For her book, Baer read hundreds of letters and journal entries penned by German soldiers about their experiences in America and their opinions of Americans. The beauty and bounty of New York and New Jersey blew the German soldiers away, as well the wealth and prosperity even the humblest Americans seemed to enjoy.

“The Germans quickly concluded that the Americans were ungrateful,” says Baer. “Since everyone was doing so well, why the heck were they rebelling? Why would you rise up against a king under whose rule you were able to grow so prosperous?”

On August 31, 1776, a German soldier named Andreas Wiederhold wrote home, saying: “The heart pounds in the body of an honest man to see such a fortunate land and habitations in ruins, which have been plundered by evil and disobedient rebels, who are dissatisfied with their undeserved beneficence of heaven, and who are disloyal to God and the king. But God will give us fortune and give them remorse, so that not everything will be destroyed by their delusions.”

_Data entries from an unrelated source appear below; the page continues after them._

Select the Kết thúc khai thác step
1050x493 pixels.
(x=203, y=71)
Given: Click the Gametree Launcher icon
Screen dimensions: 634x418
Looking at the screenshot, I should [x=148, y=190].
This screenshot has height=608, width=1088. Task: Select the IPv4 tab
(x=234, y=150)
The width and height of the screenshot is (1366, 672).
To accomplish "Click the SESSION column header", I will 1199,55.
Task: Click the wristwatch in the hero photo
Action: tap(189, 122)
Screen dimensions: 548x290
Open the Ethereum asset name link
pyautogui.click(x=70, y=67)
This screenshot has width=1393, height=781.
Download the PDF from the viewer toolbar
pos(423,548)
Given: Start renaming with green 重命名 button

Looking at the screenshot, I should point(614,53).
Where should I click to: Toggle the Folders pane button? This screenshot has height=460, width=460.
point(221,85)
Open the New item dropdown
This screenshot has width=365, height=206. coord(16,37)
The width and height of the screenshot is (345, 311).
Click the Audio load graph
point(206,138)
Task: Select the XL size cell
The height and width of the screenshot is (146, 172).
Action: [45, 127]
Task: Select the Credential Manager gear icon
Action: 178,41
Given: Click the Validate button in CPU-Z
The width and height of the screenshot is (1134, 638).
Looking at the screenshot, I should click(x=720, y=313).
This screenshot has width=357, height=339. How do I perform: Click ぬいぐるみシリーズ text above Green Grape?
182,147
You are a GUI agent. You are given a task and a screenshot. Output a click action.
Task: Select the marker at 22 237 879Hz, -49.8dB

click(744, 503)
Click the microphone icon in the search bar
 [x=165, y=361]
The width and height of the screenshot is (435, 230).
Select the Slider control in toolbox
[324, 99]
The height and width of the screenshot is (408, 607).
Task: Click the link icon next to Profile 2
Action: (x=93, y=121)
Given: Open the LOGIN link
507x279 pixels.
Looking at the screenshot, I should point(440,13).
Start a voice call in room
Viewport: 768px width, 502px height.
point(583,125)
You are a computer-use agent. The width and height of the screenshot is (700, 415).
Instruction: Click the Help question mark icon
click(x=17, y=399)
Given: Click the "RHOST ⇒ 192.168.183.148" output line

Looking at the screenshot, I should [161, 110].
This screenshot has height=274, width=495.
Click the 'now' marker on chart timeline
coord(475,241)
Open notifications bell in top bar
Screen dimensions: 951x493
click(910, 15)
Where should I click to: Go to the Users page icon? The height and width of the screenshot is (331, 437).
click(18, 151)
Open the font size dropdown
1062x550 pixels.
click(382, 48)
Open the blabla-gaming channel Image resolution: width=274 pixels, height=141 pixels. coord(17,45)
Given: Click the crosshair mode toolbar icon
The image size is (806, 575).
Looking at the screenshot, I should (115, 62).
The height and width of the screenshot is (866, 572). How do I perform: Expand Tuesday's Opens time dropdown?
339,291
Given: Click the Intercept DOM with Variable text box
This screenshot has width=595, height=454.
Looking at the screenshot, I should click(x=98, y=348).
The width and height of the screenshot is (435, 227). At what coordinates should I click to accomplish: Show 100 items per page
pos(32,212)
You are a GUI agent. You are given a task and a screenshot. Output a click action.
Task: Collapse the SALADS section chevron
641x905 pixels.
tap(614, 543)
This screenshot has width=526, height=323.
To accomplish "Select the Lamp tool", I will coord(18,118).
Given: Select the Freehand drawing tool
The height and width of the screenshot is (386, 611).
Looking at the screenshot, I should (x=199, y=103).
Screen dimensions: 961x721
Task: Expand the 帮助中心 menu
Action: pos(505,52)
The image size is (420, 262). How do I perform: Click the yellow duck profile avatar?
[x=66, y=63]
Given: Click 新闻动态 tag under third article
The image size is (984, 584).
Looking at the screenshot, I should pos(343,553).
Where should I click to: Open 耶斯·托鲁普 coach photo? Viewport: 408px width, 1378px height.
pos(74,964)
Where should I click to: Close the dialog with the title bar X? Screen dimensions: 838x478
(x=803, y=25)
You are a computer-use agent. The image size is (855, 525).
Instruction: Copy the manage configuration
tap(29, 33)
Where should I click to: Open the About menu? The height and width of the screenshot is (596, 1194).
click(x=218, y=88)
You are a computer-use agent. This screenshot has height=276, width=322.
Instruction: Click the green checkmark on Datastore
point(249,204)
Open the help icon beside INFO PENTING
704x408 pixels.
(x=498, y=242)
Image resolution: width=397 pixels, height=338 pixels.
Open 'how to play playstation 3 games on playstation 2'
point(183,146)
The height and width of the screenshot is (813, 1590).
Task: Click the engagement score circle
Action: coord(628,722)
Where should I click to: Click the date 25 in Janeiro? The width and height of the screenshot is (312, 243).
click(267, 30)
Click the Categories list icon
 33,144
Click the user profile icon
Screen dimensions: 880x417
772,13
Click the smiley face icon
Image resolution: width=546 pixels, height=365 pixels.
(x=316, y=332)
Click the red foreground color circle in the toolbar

German soldiers also commented frequently in their letters and journals about the condition and treatment of Black people, both enslaved and free, in the American Colonies. In stark contrast to the prosperity of white Americans, Black men, women and children were “oppressed and mistreated, often very cruelly by whites,” says Baer.

After War, Some Hessians Choose to Stay

During almost the entire Revolutionary War, at least a third of the British regular army was composed of Hessian soldiers. German troops fought in every major British victory and defeat from 1776 to 1783, and the cost was high.

Baer says that of the 30,000 German troops dispatched to the colonies, roughly a quarter of them, or 7,500, died. Only around 1,200 German soldiers died in combat. Disease was the most ruthless killer.

Of the 23,000 German soldiers who survived the war, the vast majority shipped back to their home provinces, but between 5,000 and 6,000 Hessians decided to stay. A lot of them settled in British-ruled Canada, but others were welcomed by German American communities in the Mid-Atlantic states.